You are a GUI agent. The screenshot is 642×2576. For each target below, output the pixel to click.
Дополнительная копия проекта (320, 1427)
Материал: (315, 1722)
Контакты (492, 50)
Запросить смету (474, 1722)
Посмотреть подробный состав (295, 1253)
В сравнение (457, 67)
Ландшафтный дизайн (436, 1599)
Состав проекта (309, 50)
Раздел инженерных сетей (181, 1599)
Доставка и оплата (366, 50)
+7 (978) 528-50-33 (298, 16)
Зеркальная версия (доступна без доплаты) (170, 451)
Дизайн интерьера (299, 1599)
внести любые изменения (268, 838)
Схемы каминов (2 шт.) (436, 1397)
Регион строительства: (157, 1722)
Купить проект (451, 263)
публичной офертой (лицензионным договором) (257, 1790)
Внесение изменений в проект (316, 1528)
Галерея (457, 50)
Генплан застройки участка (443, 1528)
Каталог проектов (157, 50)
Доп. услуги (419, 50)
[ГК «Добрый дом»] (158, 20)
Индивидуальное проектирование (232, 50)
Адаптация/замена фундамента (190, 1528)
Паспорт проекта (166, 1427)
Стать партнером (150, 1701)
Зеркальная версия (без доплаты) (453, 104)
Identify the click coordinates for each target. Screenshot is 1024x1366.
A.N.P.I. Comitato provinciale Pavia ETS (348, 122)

---

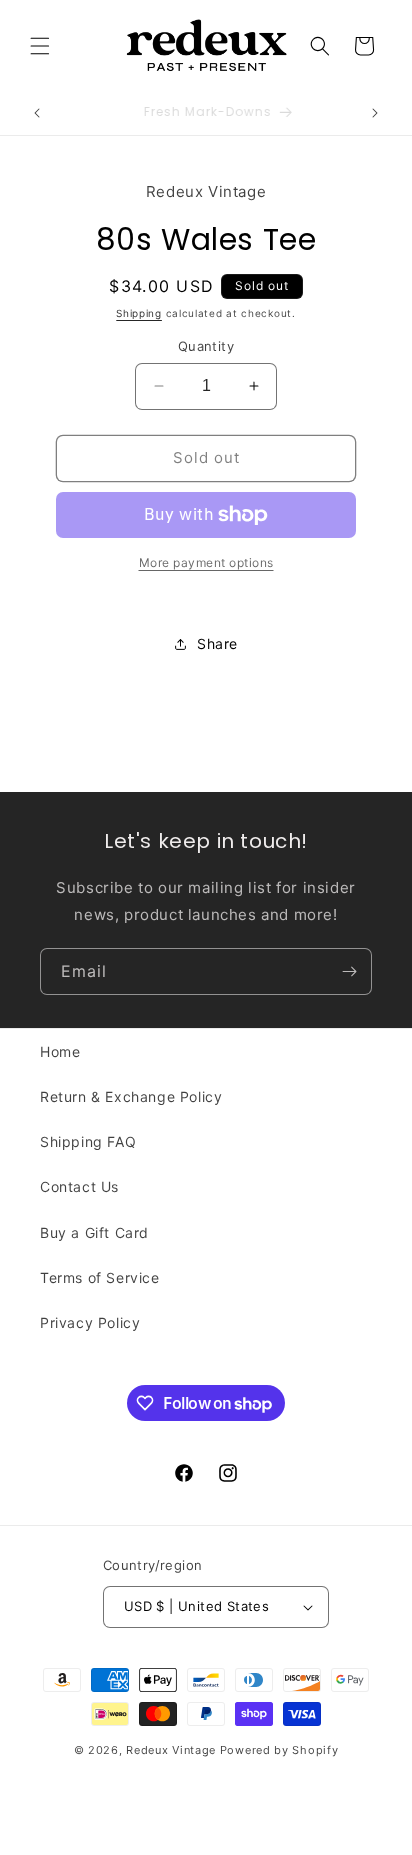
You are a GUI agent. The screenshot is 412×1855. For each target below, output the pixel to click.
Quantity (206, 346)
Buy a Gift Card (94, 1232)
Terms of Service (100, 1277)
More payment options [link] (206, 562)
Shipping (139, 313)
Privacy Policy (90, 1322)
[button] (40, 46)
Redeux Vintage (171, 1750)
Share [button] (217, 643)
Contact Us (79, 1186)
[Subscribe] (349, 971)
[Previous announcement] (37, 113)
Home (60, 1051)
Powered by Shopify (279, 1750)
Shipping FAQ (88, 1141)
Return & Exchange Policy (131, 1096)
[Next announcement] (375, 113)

- **Task prompt**:
Among the records above, extract exactly the lines from the line with "You are a GUI agent. The screenshot is 642×2576." to the line with "A.N.P.I. Comitato provinciale", both lines included, and leave out the rest.

- **Result for this task**:
You are a GUI agent. The screenshot is 642×2576. For each target below, output the pixel to click.
Дополнительная копия проекта (320, 1427)
Материал: (315, 1722)
Контакты (492, 50)
Запросить смету (474, 1722)
Посмотреть подробный состав (295, 1253)
В сравнение (457, 67)
Ландшафтный дизайн (436, 1599)
Состав проекта (309, 50)
Раздел инженерных сетей (181, 1599)
Доставка и оплата (366, 50)
+7 (978) 528-50-33 (298, 16)
Зеркальная версия (доступна без доплаты) (170, 451)
Дизайн интерьера (299, 1599)
внести любые изменения (268, 838)
Схемы каминов (2 шт.) (436, 1397)
Регион строительства: (157, 1722)
Купить проект (451, 263)
публичной офертой (лицензионным договором) (257, 1790)
Внесение изменений в проект (316, 1528)
Галерея (457, 50)
Генплан застройки участка (443, 1528)
Каталог проектов (157, 50)
Доп. услуги (419, 50)
[ГК «Добрый дом»] (158, 20)
Индивидуальное проектирование (232, 50)
Адаптация/замена фундамента (190, 1528)
Паспорт проекта (166, 1427)
Стать партнером (150, 1701)
Зеркальная версия (без доплаты) (453, 104)
Identify the click coordinates for each target. Screenshot is 1024x1366.
A.N.P.I. Comitato provinciale Pavia ETS (348, 122)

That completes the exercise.